10/25/2011

More on Who Owns Those Frequent Flyer Miles

Following is an article that was in the Wall Street Journal Blog on October
13, 2011:

•       October 13, 2011, 11:36 AM ET

"Think You Own Your Frequent-Flier Miles? Think Again.

"You “earn’’ your frequent-flier miles through travel or spending. They
are held in “your’’ account; you think of them as cash in a bank account.
You spend them as you see fit. They are your asset, and airlines record
your future award travel as a liability on their books.

"And yet, many airlines write into the “terms and conditions’’ of their
frequent-flier programs that the miles are actually owned by the airline,
not the consumer. Surprised? Those aren’t really your miles after all.
(This issue is explored in this Middle Seat column.)


You actually shouldn’t be surprised. Because airlines claim they own
the miles, they get to exert control—and that control frustrates
consumers all the time. Airlines set expiration dates on miles, for
example, and wipe out accounts that haven’t been active in as little as
18 months. They set very restrictive terms — you can’t sell your miles,
trade them or donate them to a school auction. In some cases you can’t
leave them to heirs in your estate or split them in a divorce settlement.
If you really owned the asset, why couldn’t you do whatever you wanted
with it?

"Not every airline has such restrictive rules -– you might want to check
the terms and conditions of your program. United’s MileagePlus rules,
for example, state: Accrued mileage and certificates do not constitute
property of the member. Neither accrued mileage nor certificates are
transferable (i) upon death, (ii) as part of a domestic-relations matter,
or (iii) otherwise by operation of law. But Delta doesn’t include such
language, and a spokeswoman said “miles are owned by the member
and can be inherited, willed or used as part of a settlement.’’ Still,
Delta doesn’t allow selling, transferring or bartering miles.

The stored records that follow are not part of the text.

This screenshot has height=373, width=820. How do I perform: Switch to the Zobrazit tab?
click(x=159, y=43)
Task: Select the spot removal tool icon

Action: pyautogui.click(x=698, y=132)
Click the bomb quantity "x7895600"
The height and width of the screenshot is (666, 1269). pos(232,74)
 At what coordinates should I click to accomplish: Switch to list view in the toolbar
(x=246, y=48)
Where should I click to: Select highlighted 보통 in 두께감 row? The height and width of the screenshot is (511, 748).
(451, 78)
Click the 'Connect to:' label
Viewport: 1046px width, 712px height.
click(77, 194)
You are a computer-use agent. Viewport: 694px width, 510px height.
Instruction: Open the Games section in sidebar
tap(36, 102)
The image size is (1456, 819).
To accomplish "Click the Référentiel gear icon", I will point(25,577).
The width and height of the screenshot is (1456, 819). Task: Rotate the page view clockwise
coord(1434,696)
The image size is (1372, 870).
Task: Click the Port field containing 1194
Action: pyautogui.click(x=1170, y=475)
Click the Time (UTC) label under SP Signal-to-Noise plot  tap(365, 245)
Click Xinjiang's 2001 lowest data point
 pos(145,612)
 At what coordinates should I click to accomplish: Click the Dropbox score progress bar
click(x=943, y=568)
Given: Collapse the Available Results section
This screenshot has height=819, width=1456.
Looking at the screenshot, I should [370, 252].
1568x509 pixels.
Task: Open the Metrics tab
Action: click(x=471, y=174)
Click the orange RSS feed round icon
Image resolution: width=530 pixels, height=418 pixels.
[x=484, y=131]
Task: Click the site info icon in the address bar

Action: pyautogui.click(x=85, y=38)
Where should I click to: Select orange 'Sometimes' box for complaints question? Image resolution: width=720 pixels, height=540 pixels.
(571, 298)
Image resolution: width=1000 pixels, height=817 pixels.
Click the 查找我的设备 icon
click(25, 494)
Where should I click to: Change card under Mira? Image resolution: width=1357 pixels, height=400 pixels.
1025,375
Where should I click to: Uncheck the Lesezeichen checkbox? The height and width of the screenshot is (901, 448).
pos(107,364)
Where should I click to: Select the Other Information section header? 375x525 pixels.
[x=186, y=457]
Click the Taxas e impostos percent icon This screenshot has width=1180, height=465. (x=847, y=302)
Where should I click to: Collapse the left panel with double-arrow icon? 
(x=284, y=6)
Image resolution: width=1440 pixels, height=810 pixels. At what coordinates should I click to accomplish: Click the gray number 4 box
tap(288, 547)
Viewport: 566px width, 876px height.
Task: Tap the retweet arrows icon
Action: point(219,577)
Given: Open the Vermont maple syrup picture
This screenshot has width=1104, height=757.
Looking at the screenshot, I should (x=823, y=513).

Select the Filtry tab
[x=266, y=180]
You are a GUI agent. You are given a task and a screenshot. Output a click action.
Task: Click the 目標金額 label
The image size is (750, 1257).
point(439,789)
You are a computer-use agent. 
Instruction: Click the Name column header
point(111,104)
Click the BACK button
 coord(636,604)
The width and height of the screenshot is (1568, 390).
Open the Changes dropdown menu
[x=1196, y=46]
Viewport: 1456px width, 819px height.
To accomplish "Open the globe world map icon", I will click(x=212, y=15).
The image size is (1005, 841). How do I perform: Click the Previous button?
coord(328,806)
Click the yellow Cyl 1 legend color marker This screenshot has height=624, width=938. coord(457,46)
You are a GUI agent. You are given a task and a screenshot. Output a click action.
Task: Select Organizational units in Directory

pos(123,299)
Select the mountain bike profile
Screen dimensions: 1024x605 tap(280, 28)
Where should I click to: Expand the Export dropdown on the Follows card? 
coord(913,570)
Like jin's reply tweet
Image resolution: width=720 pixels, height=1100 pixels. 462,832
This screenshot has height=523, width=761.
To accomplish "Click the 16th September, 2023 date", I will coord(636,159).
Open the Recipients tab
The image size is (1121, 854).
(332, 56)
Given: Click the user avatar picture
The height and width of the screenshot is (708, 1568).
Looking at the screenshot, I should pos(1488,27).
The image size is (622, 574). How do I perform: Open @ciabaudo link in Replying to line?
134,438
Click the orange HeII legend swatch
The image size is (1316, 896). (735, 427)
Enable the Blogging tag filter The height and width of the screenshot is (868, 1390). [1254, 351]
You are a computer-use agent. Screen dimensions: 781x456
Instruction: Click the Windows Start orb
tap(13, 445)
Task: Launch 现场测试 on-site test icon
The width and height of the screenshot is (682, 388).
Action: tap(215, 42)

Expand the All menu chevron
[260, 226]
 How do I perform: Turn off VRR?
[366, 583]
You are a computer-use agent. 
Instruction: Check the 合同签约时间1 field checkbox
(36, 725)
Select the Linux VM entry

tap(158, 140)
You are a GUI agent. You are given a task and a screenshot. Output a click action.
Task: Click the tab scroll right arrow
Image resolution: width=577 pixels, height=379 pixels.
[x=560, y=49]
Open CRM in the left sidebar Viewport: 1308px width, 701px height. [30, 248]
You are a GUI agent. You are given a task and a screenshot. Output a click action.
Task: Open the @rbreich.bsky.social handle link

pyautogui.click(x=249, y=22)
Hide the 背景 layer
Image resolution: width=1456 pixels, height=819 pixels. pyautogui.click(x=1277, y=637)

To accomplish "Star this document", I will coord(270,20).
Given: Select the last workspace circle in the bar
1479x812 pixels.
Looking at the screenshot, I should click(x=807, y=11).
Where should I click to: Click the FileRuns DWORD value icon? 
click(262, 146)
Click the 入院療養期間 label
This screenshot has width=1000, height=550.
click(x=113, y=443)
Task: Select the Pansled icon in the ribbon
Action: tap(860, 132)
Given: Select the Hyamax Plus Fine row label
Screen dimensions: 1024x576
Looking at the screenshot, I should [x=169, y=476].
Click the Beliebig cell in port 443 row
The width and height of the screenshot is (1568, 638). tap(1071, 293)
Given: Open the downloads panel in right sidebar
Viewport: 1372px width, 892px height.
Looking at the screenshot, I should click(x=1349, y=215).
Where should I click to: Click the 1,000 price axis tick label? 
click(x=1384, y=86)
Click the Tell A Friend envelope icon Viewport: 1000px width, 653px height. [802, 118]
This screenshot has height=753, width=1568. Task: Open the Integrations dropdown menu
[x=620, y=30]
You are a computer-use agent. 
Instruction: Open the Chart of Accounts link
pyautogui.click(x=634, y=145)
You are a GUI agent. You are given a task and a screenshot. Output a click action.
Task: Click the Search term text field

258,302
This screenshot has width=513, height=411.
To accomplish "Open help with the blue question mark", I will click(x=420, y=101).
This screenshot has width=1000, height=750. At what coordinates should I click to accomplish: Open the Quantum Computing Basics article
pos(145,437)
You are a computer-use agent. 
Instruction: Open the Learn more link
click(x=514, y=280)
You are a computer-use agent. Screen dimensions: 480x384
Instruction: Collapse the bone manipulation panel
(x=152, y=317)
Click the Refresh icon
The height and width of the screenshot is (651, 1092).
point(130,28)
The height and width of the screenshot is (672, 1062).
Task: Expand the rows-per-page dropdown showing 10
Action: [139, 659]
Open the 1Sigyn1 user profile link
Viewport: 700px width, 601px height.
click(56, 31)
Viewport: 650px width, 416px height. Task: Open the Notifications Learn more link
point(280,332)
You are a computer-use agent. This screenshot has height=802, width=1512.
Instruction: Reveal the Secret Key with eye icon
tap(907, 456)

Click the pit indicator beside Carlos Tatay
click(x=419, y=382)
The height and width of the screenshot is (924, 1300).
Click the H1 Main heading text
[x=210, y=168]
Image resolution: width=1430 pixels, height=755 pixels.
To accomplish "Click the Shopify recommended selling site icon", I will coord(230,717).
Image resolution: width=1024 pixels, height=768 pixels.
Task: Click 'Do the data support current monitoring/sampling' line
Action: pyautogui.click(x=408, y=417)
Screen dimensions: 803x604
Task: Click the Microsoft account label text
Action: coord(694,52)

"American’s AAdvantage program has language almost identical to
United’s but adds, “However, American Airlines, in its sole discretion,
may credit accrued mileage to persons specifically identified in court
approved divorce decrees and wills upon receipt of documentation
satisfactory to American Airlines and upon payment of any applicable
fees.’’ A spokeswoman said the fees are $50 for dispersing miles from a
deceased members account or $100 in the case of a divorce. (Turns out,
divorce really is more expensive than death.)

"I’ve long argued that the airlines’ love of complex rules turns
consumers against companies that they really do want to love. Flying
can be a joy and a thrill, and yet it has been turned into a major
hassle. Complicated fare rules and frequent price changes are
maddening and seem so often punitive. Fees and expensive penalties
anger customers. Rules are so often one-sided –- consumers get
penalized for being late, changing flights and making mistakes, but
when it’s the airline that’s late, unreliable or wrong, the consumer gets
a snarly sorry, if that.

"Frequent-flier miles are an asset, and consumers who have them ought
to be able to use them as they want, not as their airline wants."